Waco man gets life in prison for sexual abuse of young girl

By Tommy Witherspoon
Waco Tribune-Herald via Associated Press

A Waco man implicated in the sexual abuse of eight young girls dating back 20 years was sentenced to life in prison Monday for molesting one of the girls.

Jurors in Waco’s 19th State District Court deliberated over two hours before recommending maximum penalties on three of the four felony counts for Tomas Ramirez, a 36-year-old floor and carpet layer and the father of three children. Including the life sentence on an aggravated sexual assault of a child conviction, the jury returned maximum 20-year sentences on two counts of indecency with a child. On the other count, another aggravated sexual assault of a child charge, the jury sentenced Ramirez to 99 years in prison.

According to statute, the sentences must run concurrently.

Jurors on Thursday convicted Ramirez on two counts of aggravated sexual assault of a child and two counts of indecency with a child, while acquitting him on a third count of aggravated sexual assault of a child.

Jurors recommended that Judge Ralph Strother sentence Ramirez to 20 years in prison on each of the indecency counts.

Ramirez, who must serve at least 30 years in prison before he is eligible for parole, testified during the punishment phase of his trial and denied touching the girls improperly.

The victim on whose allegations Ramirez was tried testified that Ramirez sexually abused her during a five-year period beginning in 1995 when she was 7 years old.

The woman, now 24, didn’t report being abused until 2005, when she told her sister after the family watched a television program about sexual abuse. She didn’t report it to police until five years later, when she said she became concerned about other potential victims.

In punishment testimony, seven other young women told the jury that Ramirez also sexually abused them beginning when the girls were from 8 to 11 years old. The abuse began in 1993 with one girl and ended in 2010 with the final victim, according to trial testimony.

Several of the women, who are all related to each other, said Ramirez abused them once, while one said he abused her multiple times from 1998 to 2010, beginning when she was 7 years old. Another woman said he abused her for 10 years beginning when she was 6.

“If this isn’t someone who deserves life in prison, who is?” prosecutor Hilary LaBorde asked the jury. “That is what these victims need and what he has earned.”

Ramirez theorized in punishment testimony that the women made up the allegations because they were jealous of his wife because he works hard, makes a decent living and can provide nice things for her.

If it wasn’t that, they lied because he had disputes with one woman’s father, Ramirez said.

Waco attorney Rob Swanton, who represented Ramirez with attorney Phil Frederick, asked jurors in summations to consider that Ramirez is what defense witnesses called a good father, a good brother, a good son, a good employee and a good friend, and that there is another side to him other than the allegations. Aaron Pierce, a licensed sex-abuse counselor, testified Monday that Ramirez is at low risk of offending again, based on Pierce’s evaluation.
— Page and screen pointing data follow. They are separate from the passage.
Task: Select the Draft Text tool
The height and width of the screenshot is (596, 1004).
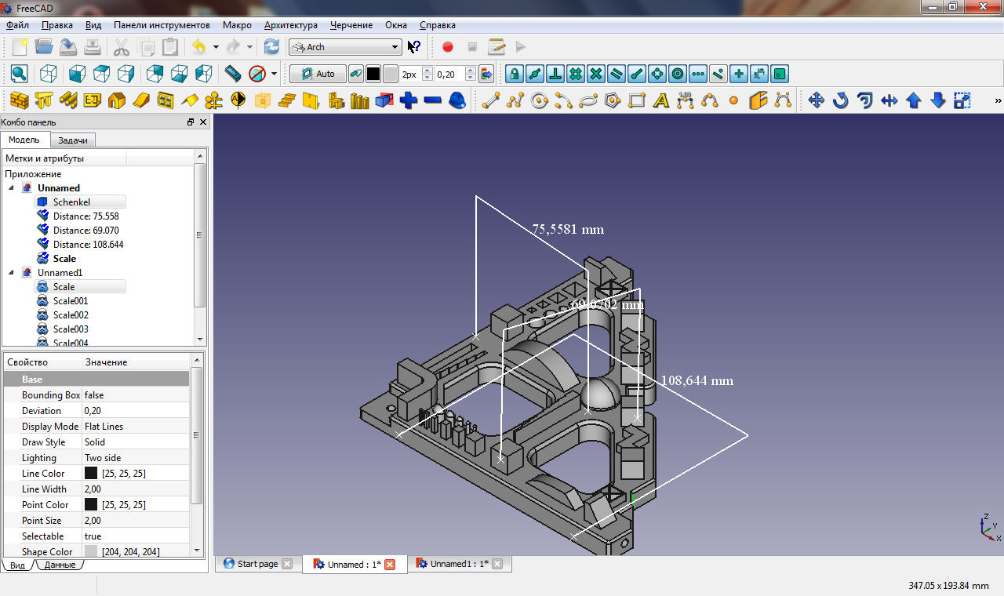Action: tap(661, 100)
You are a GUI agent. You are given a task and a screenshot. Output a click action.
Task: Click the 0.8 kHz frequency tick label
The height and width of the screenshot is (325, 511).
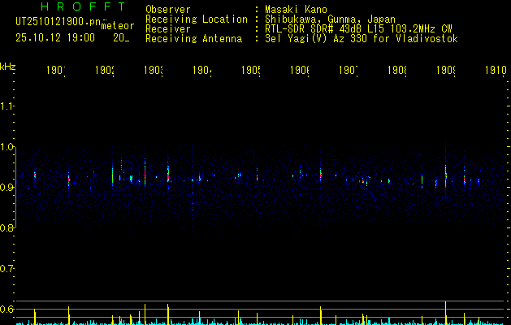[7, 228]
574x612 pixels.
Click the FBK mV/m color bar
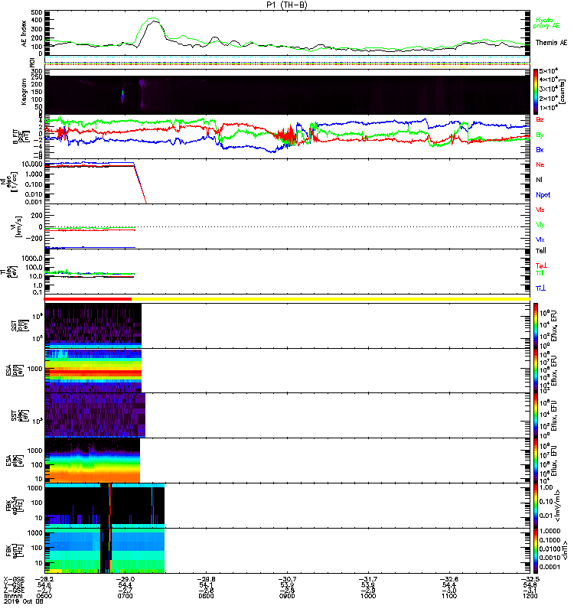coord(536,505)
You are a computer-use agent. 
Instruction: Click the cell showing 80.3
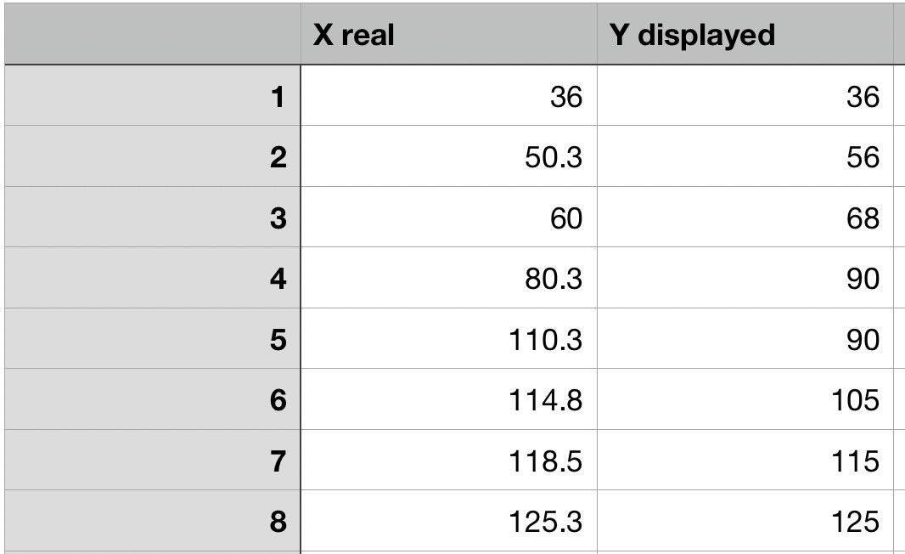[x=448, y=280]
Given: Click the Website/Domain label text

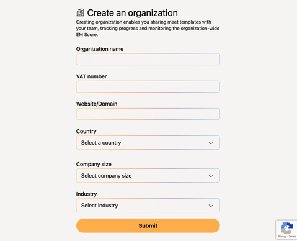Looking at the screenshot, I should [97, 104].
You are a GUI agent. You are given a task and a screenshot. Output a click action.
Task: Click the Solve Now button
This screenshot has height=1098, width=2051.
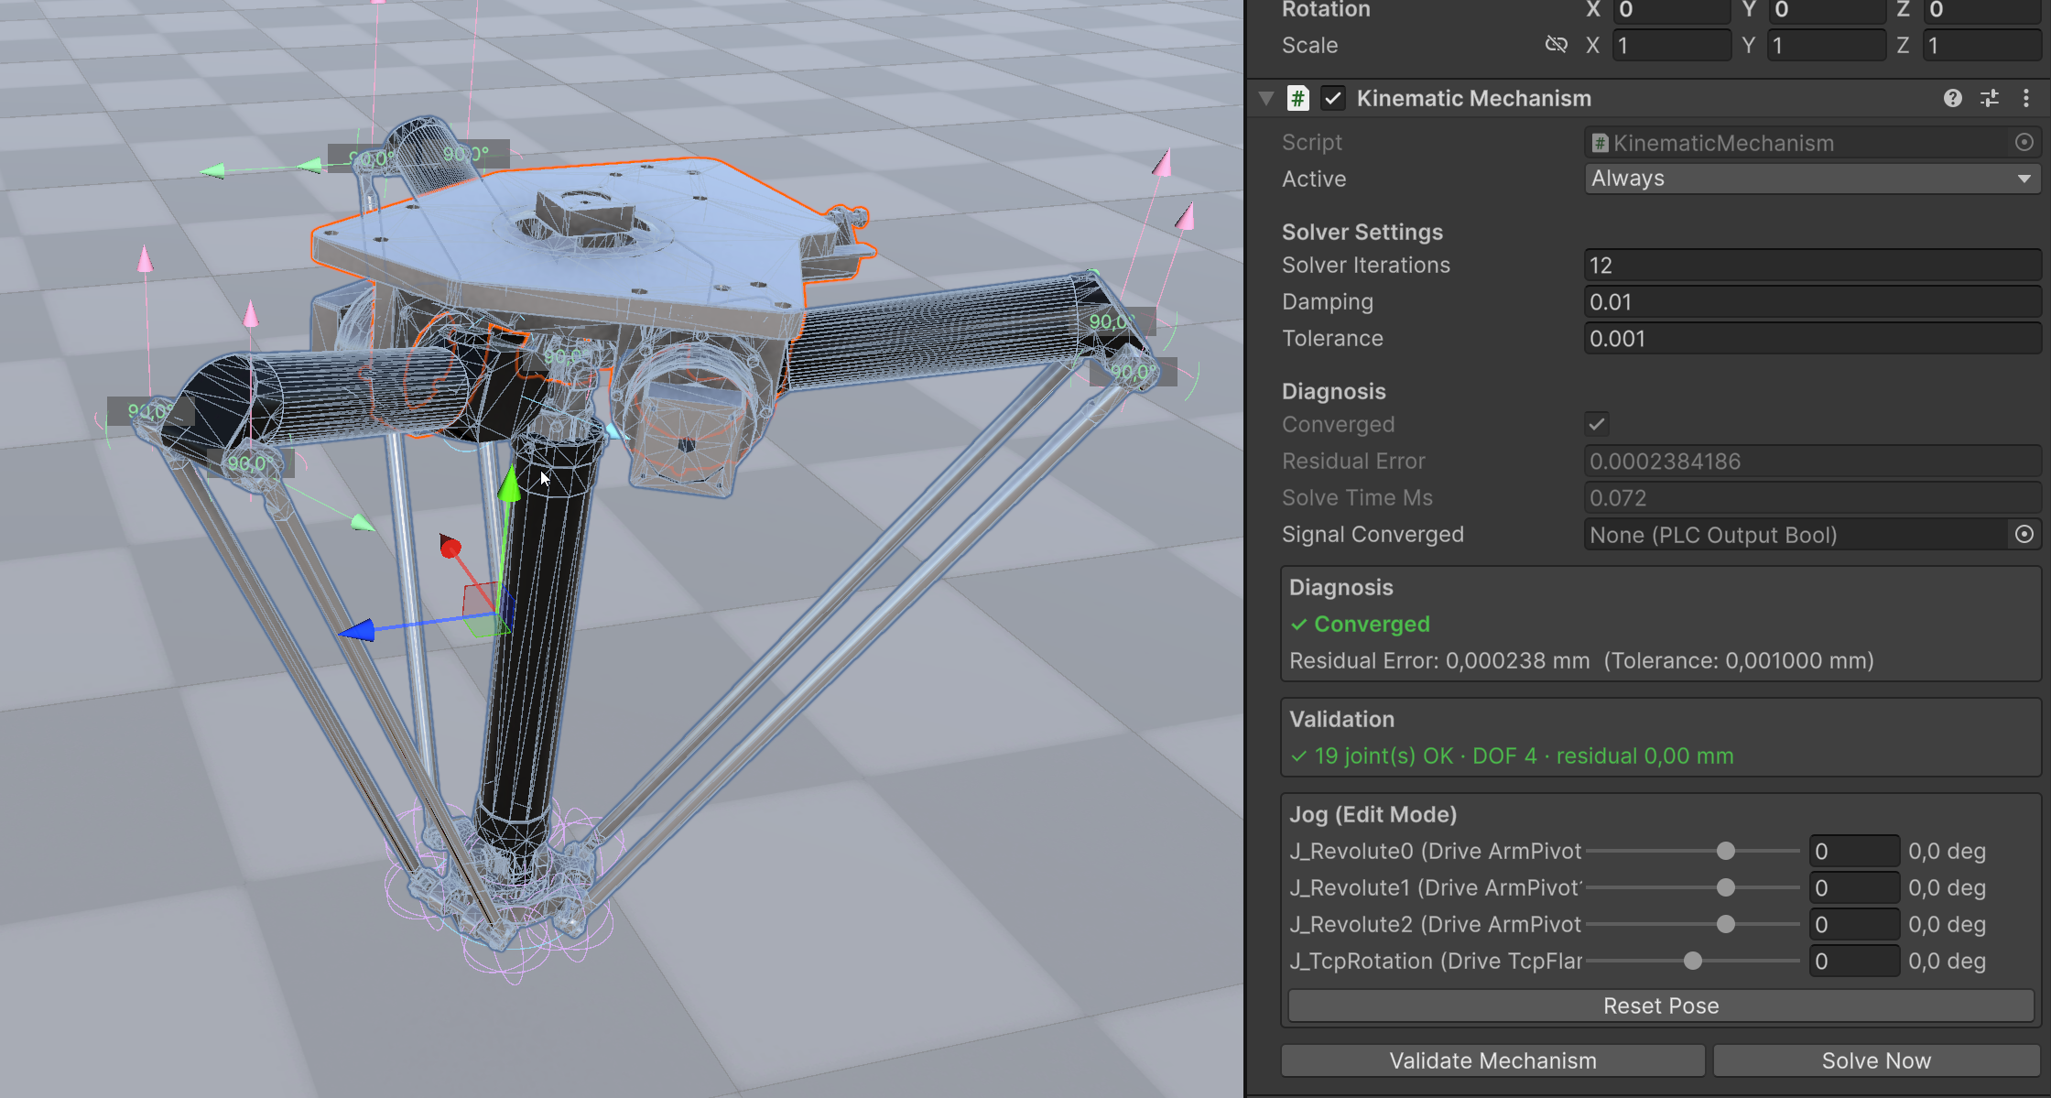pos(1876,1060)
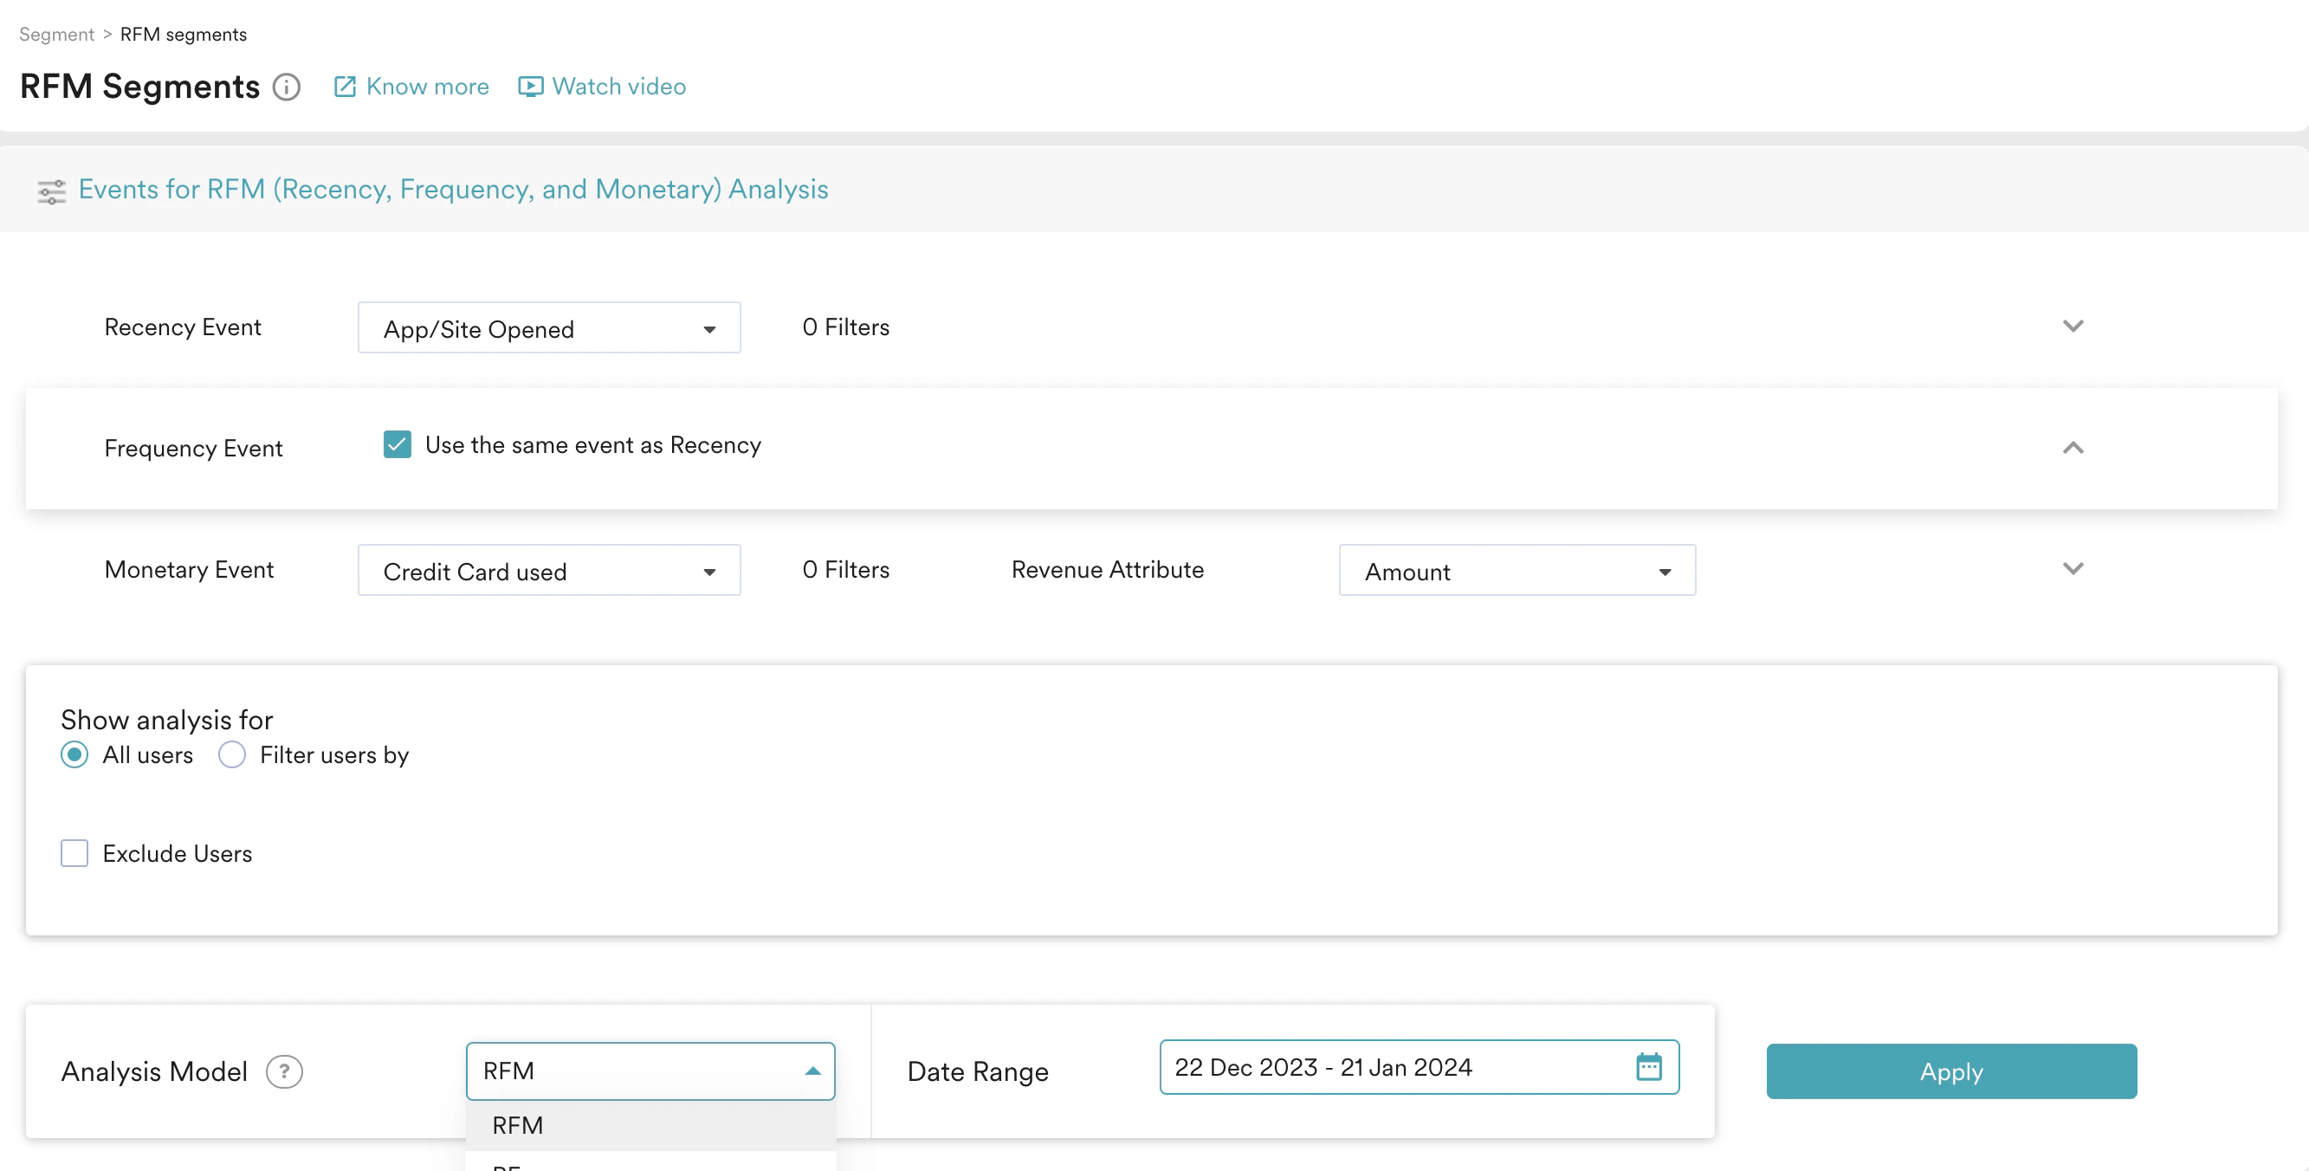The image size is (2309, 1171).
Task: Open the App/Site Opened event dropdown
Action: pyautogui.click(x=549, y=328)
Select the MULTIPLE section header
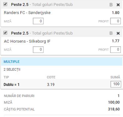 tap(62, 62)
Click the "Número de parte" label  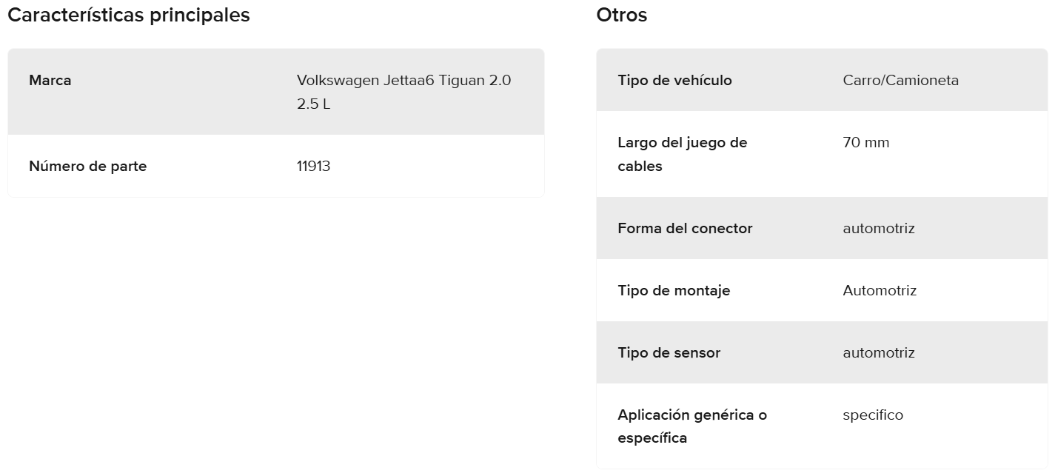[87, 166]
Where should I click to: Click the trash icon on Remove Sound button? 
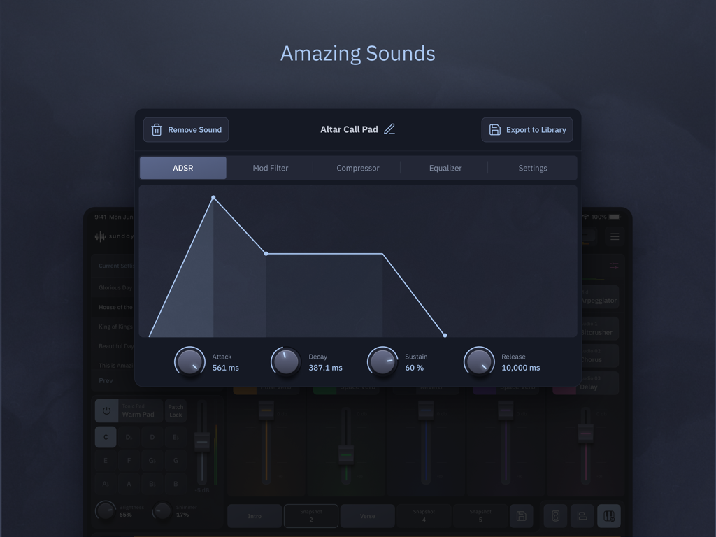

Prosecutor Michelle Voirin countered that Ramirez showed no remorse or empathy for his victims and blamed everybody but himself for his problems. “You can’t restore their childhoods. You can’t repair their families. You can’t give them back their innocence,” Voirin said. “But you can give them something. You can tell them they are not nameless, faceless victims. You can tell them someone listened to them.”